Entries for locating words and elements

>> start

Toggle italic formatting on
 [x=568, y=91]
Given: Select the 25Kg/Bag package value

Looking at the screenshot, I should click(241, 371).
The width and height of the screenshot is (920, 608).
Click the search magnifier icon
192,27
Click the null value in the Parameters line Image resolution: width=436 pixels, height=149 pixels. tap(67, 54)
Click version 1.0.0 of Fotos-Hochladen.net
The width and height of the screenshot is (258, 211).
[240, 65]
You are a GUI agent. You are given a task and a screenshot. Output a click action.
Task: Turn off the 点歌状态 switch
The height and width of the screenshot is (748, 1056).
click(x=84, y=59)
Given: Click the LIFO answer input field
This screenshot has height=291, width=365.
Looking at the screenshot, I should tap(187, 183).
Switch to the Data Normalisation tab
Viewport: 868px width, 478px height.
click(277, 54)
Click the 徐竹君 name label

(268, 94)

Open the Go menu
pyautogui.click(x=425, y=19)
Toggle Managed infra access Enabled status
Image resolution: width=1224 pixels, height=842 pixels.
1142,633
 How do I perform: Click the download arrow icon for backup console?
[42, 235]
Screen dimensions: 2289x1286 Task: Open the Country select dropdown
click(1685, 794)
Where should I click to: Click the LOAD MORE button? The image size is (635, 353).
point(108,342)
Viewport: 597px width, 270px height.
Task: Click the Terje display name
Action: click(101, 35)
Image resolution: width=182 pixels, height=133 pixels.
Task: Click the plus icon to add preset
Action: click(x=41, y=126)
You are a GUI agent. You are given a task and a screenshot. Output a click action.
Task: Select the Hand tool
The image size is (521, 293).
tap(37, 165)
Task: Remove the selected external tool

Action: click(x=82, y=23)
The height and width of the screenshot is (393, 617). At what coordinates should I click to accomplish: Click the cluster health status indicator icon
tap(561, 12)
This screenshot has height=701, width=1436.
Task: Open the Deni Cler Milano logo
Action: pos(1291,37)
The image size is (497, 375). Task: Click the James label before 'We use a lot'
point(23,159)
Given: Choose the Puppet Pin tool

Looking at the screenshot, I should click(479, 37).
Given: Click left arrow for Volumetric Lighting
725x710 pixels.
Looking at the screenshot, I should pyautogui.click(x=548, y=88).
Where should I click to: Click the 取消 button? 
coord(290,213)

>> end

→ What is expected
Reproduce the entries without any changes, beginning with the line that contains "The height and width of the screenshot is (393, 617)." and going on through the last line of the entries.

→ Solution to this problem
The height and width of the screenshot is (393, 617). At what coordinates should I click to accomplish: Click the cluster health status indicator icon
tap(561, 12)
This screenshot has height=701, width=1436.
Task: Open the Deni Cler Milano logo
Action: pos(1291,37)
The image size is (497, 375). Task: Click the James label before 'We use a lot'
point(23,159)
Given: Choose the Puppet Pin tool

Looking at the screenshot, I should click(479, 37).
Given: Click left arrow for Volumetric Lighting
725x710 pixels.
Looking at the screenshot, I should pyautogui.click(x=548, y=88).
Where should I click to: Click the 取消 button? 
coord(290,213)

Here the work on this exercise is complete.